RL²: Fast Reinforcement Learning via Slow Reinforcement Learning (2016)
This seems to be the important bit, that describes what makes their learning "fast":
"The objective (...) is to maximize the expected total discounted reward accumulated during a single trial rather than a single episode. Maximizing this objective is equivalent to minimizing the cumulative pseudo-regret (Bubeck & Cesa-Bianchi, 2012). Since the underlying MDP changes across trials, as long as different strategies are required for different MDPs, the agent must act differently according to its belief over which MDP it is currently in. Hence, the agent is forced to integrate all the information it has received, including past actions, rewards, and termination flags, and adapt its strategy continually. Hence, we have set up an end-to-end optimization process, where the agent is encouraged to learn a “fast” reinforcement learning algorithm"

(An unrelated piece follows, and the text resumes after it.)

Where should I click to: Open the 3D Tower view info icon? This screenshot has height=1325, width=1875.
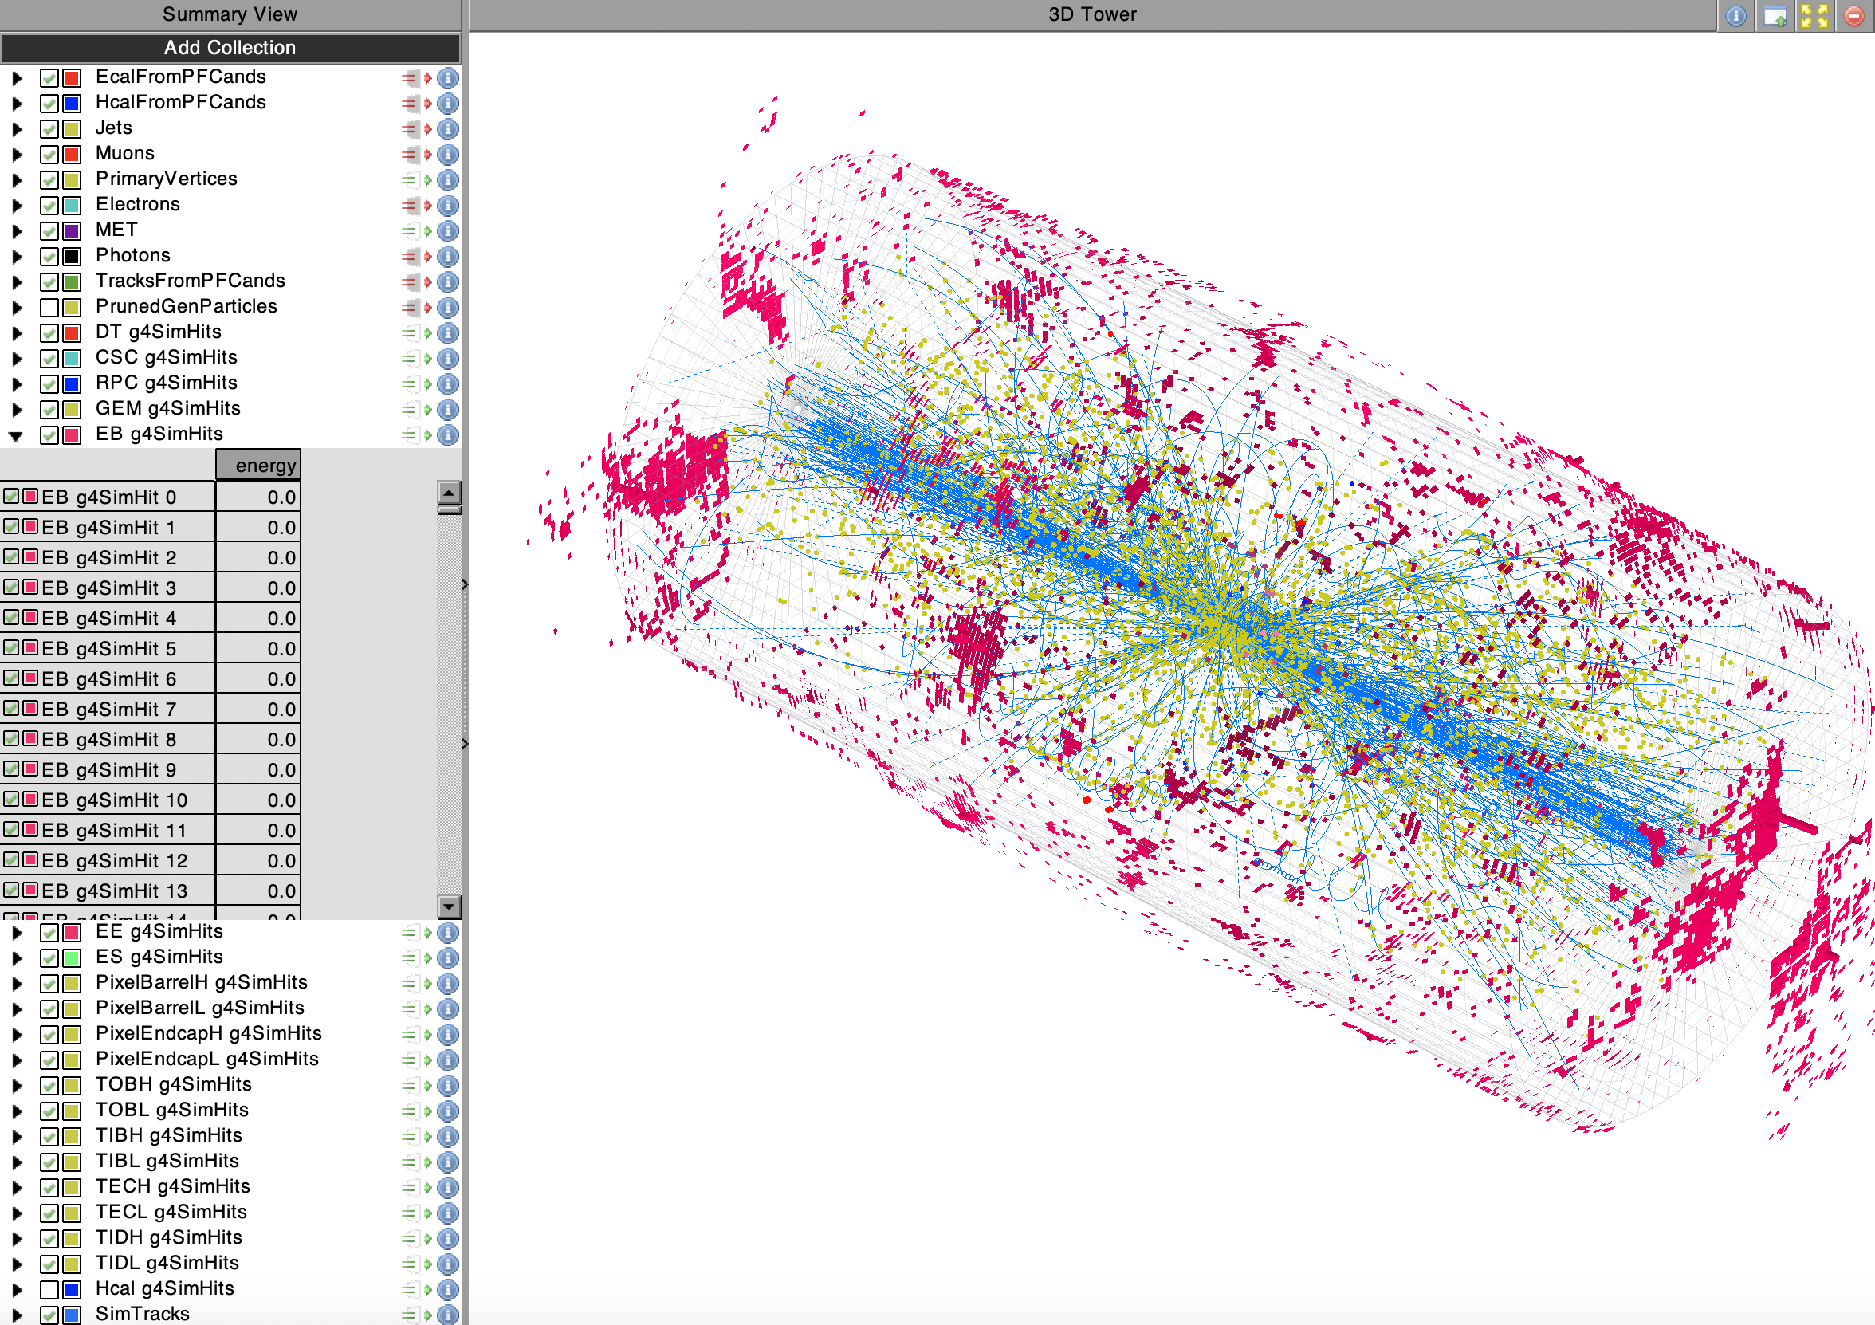pos(1735,15)
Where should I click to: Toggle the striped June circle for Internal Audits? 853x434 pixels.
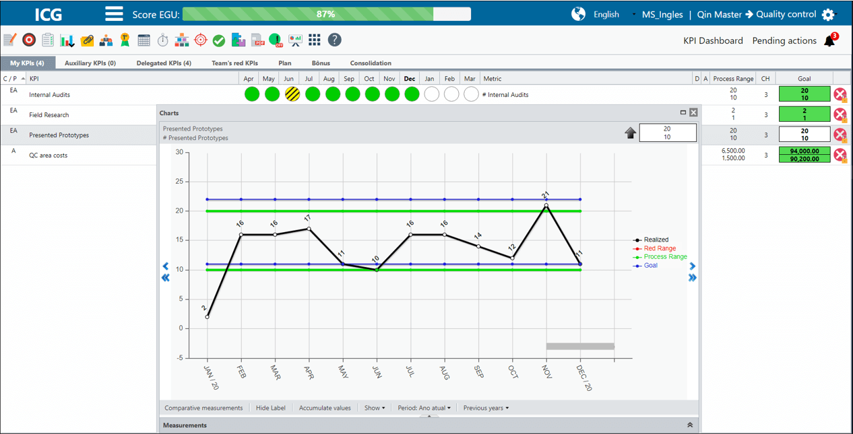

However, one would note that this is still bounded by learning of the RNN, so I don't really see how this approach makes the algorithm much faster than "slow" RL, as loads of trials would still be required for any real learning. Maybe someone more knowledgeable could pitch in.
If this works, this seems like it could be very significant.
Broadly, slowness is a serious problem in current machine learning approaches and so anything that speeds things up is significant.
The approach of learning the learning process would seem to get bonus points for being interesting and general.
Edit: Published in November, this paper didn't seem to get any comments on the machine learning Reddit, which is my go-to for informed on this stuff. I'd love to have someone who knew what they were doing comment here.
Note: The original title noted OpenAI's role in the paper, which maybe seen by loading the PDF and reading the author credits.
So when are we going to see the paper where we use an RL net to speed up another RL net for discovering a neural architecture for learning how to do gradient descent (by gradient descent)?